**Your task**:
Transcribe, starting at the line with "960x720 pixels." and ending at the line with "the gear-in-hands Business", every line of the material below exactly, but leave out the pictures and anything outside that span.

**Extracted records**:
►

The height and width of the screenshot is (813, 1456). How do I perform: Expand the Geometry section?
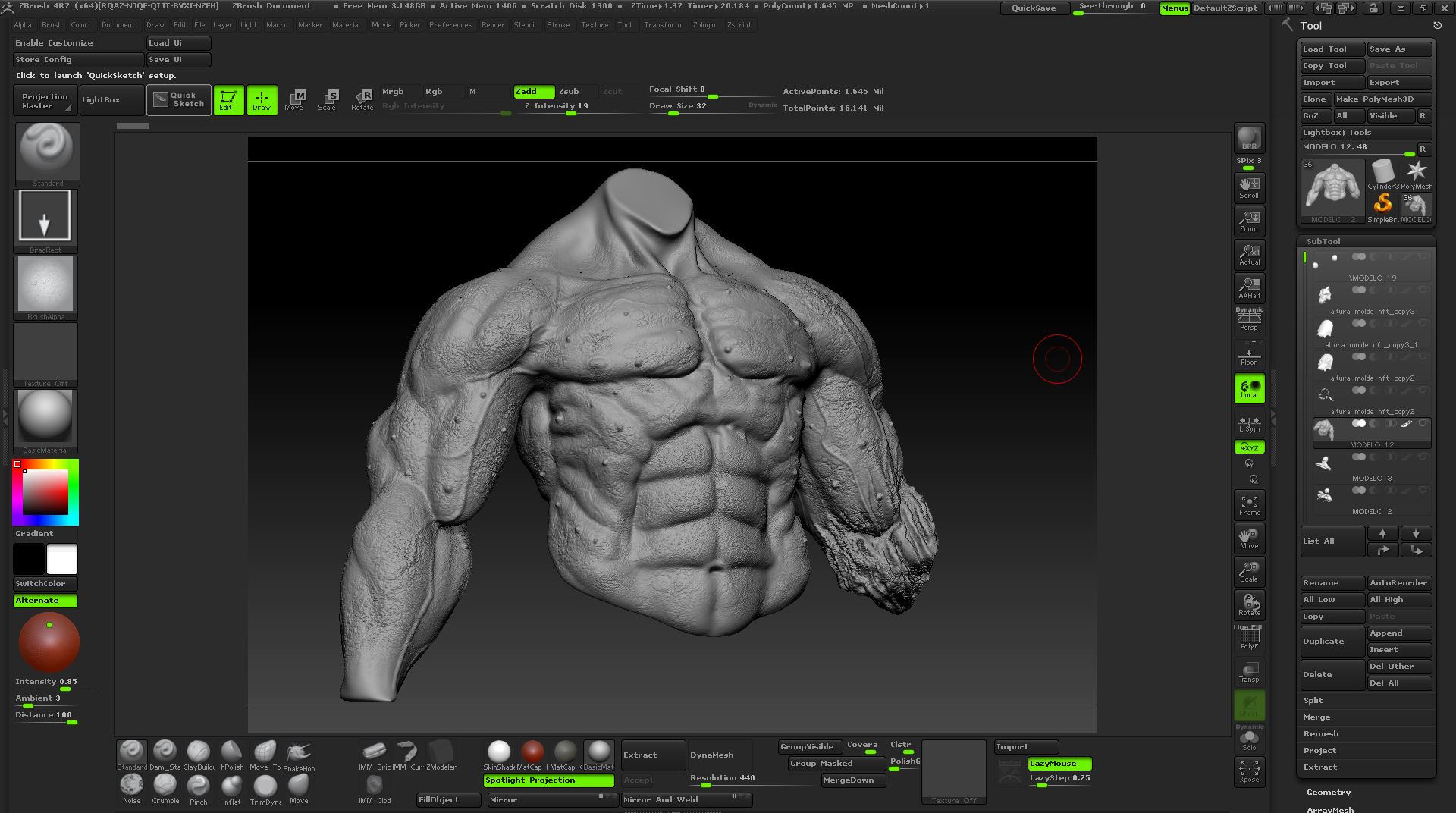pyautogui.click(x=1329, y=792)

◄
►

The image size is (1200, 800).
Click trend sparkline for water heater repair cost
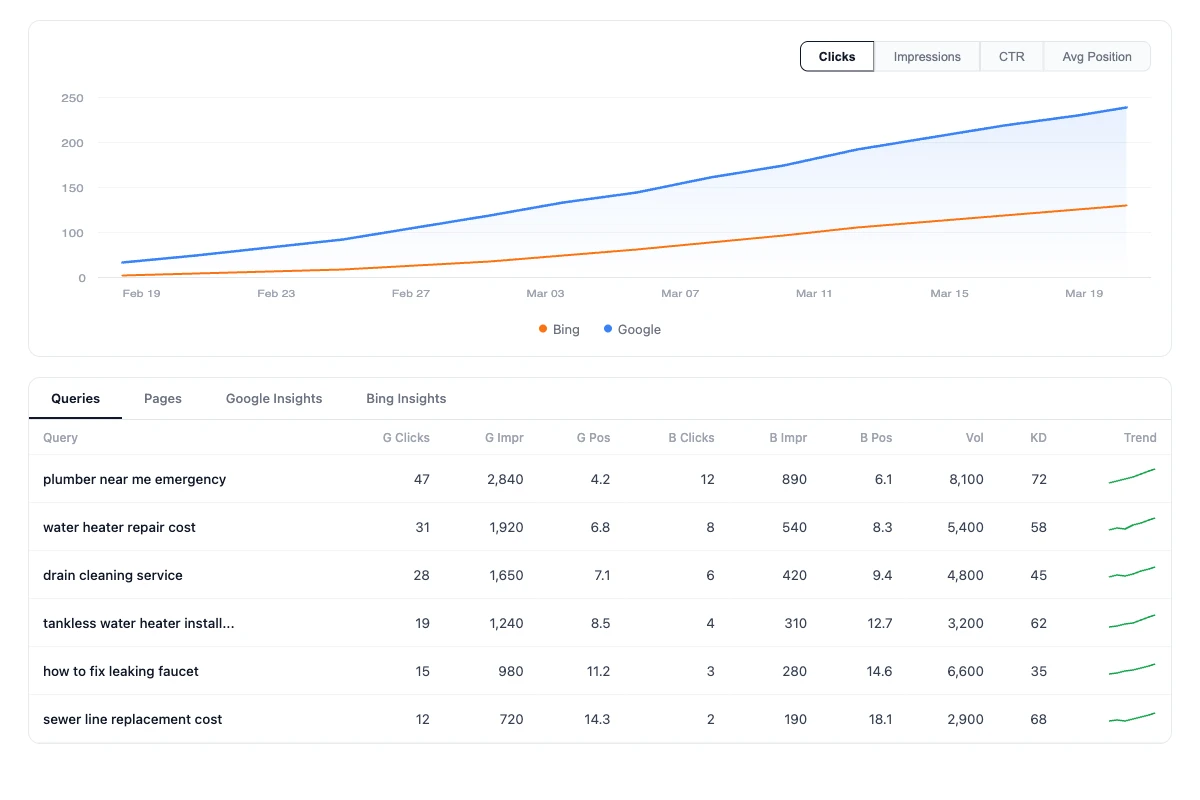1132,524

◄
►

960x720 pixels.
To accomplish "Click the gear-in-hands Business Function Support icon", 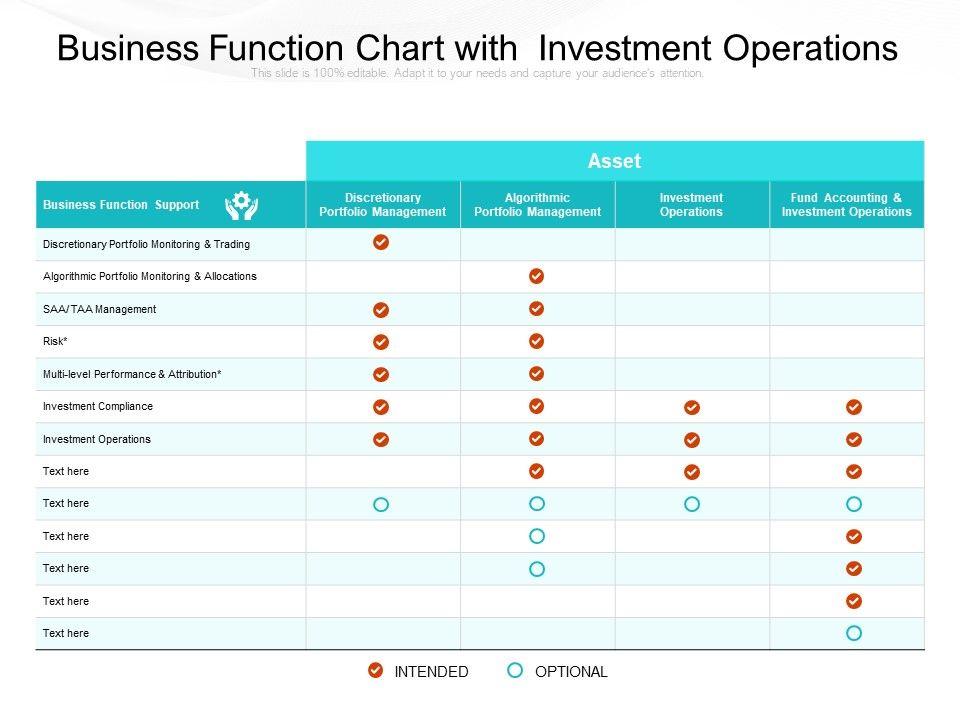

◄

**Response**:
960x720 pixels.
To accomplish "Click the gear-in-hands Business Function Support icon", 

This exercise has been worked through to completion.